A copywriter with a broken arm is like…

(Insert your own punch line.)

Nobody respects a broken arm. That’s one thing I’ve learned after three weeks with my right forearm and part of my hand in some variation of a cast, with three more weeks to go. “What did you do, punch somebody?” people invariably say when seeing my condition. By comparison, wearing a boot after achilles surgery this past winter drew lots of sympathy. Feet and legs are noble; arms are somehow a joke.

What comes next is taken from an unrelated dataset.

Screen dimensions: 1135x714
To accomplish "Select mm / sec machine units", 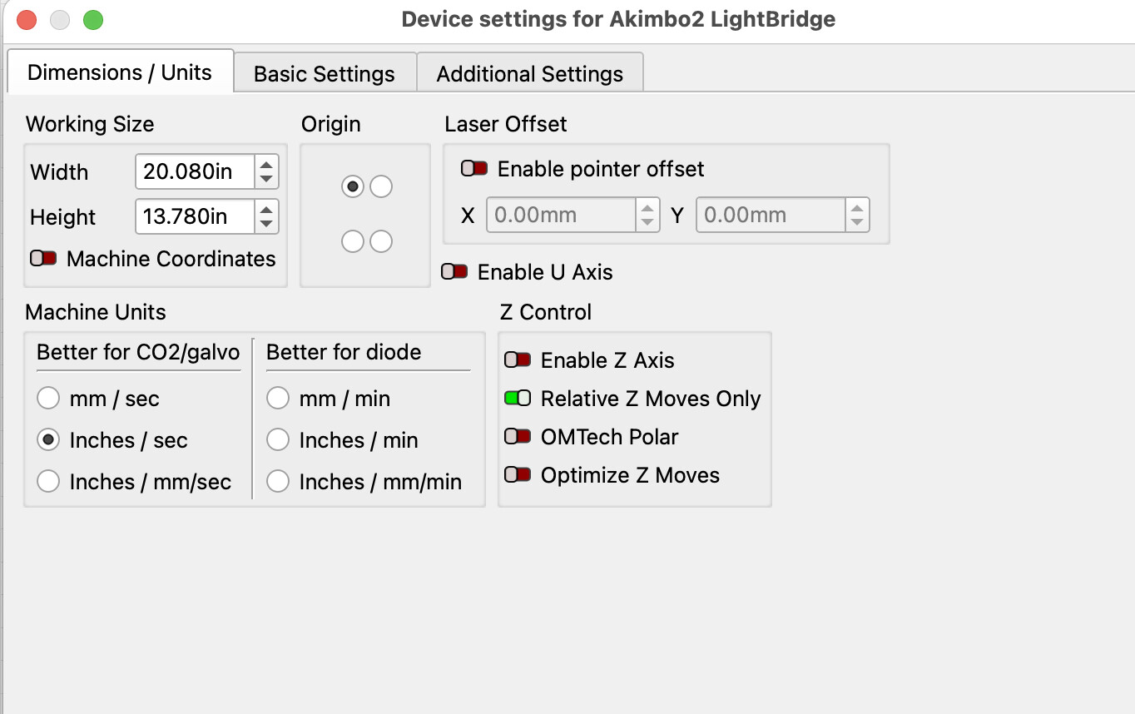I will [48, 399].
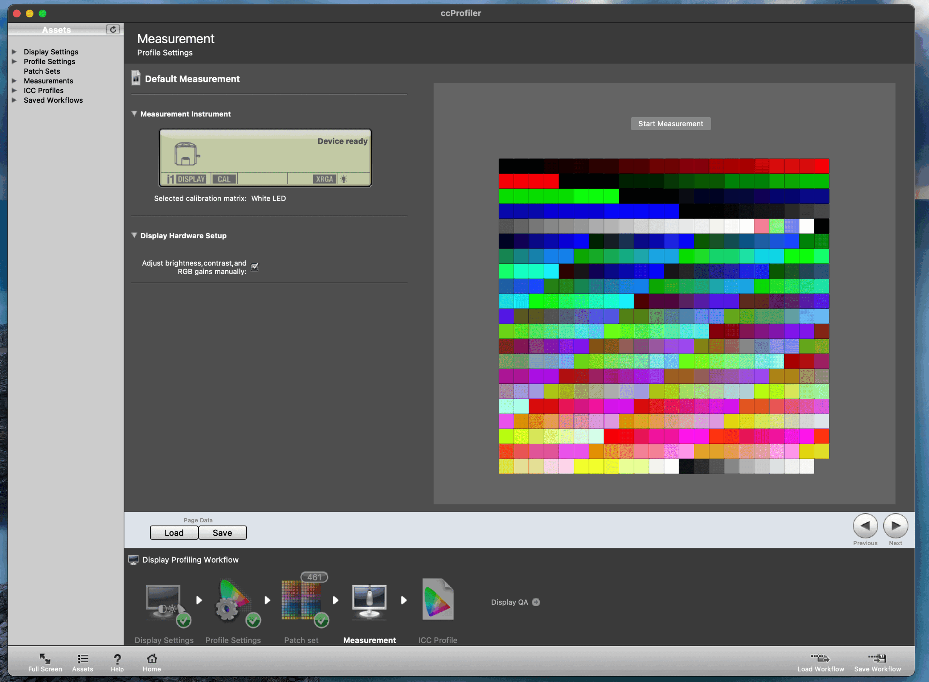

My accident, the Tuesday after Thanksgiving, was indirectly related to the foot surgery. I felt I was finally ready to return to free weights after working on machines at the gym. I was carrying a 55 pound weight bar when I tripped on the foot of a bench and went down, head first. I did not let go of the bar, maybe thinking it might fly off and hurt somebody else, and when I hit the mat it bounced and came down on the top of the radius bone, breaking it in two places. A physical therapist told me it is very common for people to make accidents much worse because they do not let go of whatever they are holding. In my case, a freak mishap I could not repeat if I tried.

Lots of things are difficult to impossible with one arm, like pulling on socks, buttoning pants (which is why I’m going to holiday parties in sweatpants this year), opening jars, hand washing dishes, cutting foods, wrapping presents and of course typing. My wife was out of town the day of my accident and for several days after, so I got to drive myself back and forth to urgent care and the ortho clinic (yes, that’s illegal) as well as trying all the above.

I am thankful the arm will apparently heal without problems (though it does have a plate in it, one more of a growing collection of metallic body parts) and am making a resolution to be more mindful of my surroundings in 2018. Two surgeries in one year is one, and maybe two, too many. You too, be careful out there.